Les 400 millions d’euros d’investissements promis dans le “plan de relance départemental pour l’emploi” (dévoilés début mars dans nos colonnes) passeront par une hausse des impôts locaux.
Les conseillers généraux, réunis hier, ont ainsi voté le budget 2009, marqué par une augmentation de 15% de la fiscalité.
“Notre conviction est toujours la même, seul l’investissement crée la croissance. Nous aurons besoin des efforts de tous, et de nos concitoyens que nous allons solliciter pour la première fois depuis fort longtemps”, indique le président de l’assemblée, Eric Ciotti, évoquant “un effort modeste demandé aux contribuables” pour qui “la pression fiscale n’avait pas augmenté depuis 1997”.
Le bonus permettrait ainsi au département de recueillir 45 millions d’euros supplémentaires, pour boucler son budget d’investissement, qui devrait être largement amputé cette année, en raison du marché de l’immobilier.
“Depuis novembre, la courbe des droits de mutation est désespérément orientée à la baisse.
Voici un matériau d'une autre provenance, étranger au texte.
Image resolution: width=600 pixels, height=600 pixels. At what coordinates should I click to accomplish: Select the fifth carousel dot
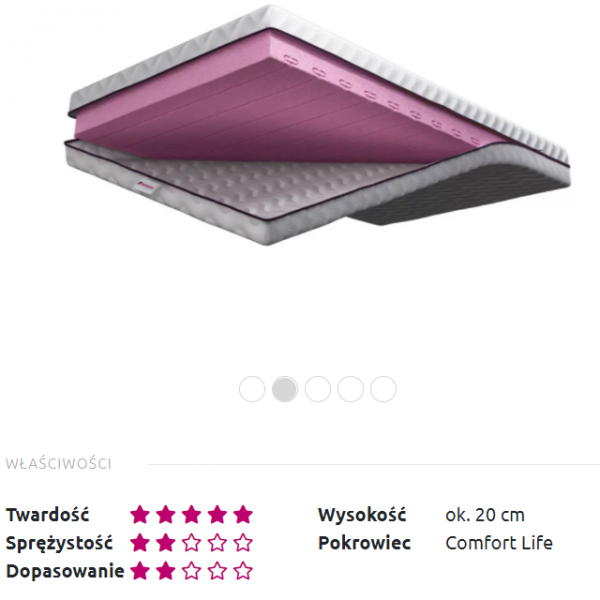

Ces droits représentaient 30% de nos recettes de fonctionnement en 2008.” Et une “baisse de 20% des transactions immobilières” a été enregistrée “pendant les trois derniers mois”, justififie Eric Ciotti, qui prévoit un manque de 72 millions d’euros en 2009.
“Imprévoyance”
Volée de bois vert depuis les rangs de l’opposition. Pour le communiste Francis Tujague, “cette augmentation constitue une atteinte supplémentaire particulièrement injuste au pouvoir d’achat des habitants qui supportent déjà les conséquences d’une crise dont ils ne portent aucunement la responsabilité”.
“Cette hausse est due à votre imprévoyance”, tempête Paul Cuturello (PS). Sur “les cinq dernières années, marquées par la hausse spectaculaire des droits de mutation, vous avez dépensé sans compter. Dès novembre 2006, j’avais mis en garde contre un retournement possible de la conjoncture qui mettrait en cause les recettes fiscales issues des droits de mutation.”
Et le socialiste de regretter que “ces hausses s’ajout(ent) aux 15% de hausse déjà prévus par la ville de Nice” : “Les Niçois sont donc soumis au régime de la double peine. Comme madame Irma, vous prévoyiez cette baisse depuis des années. Elle arrive aujourd’hui, répond Eric Ciotti. Et les avis des experts divergent encore quant à la sortie de cette crise.”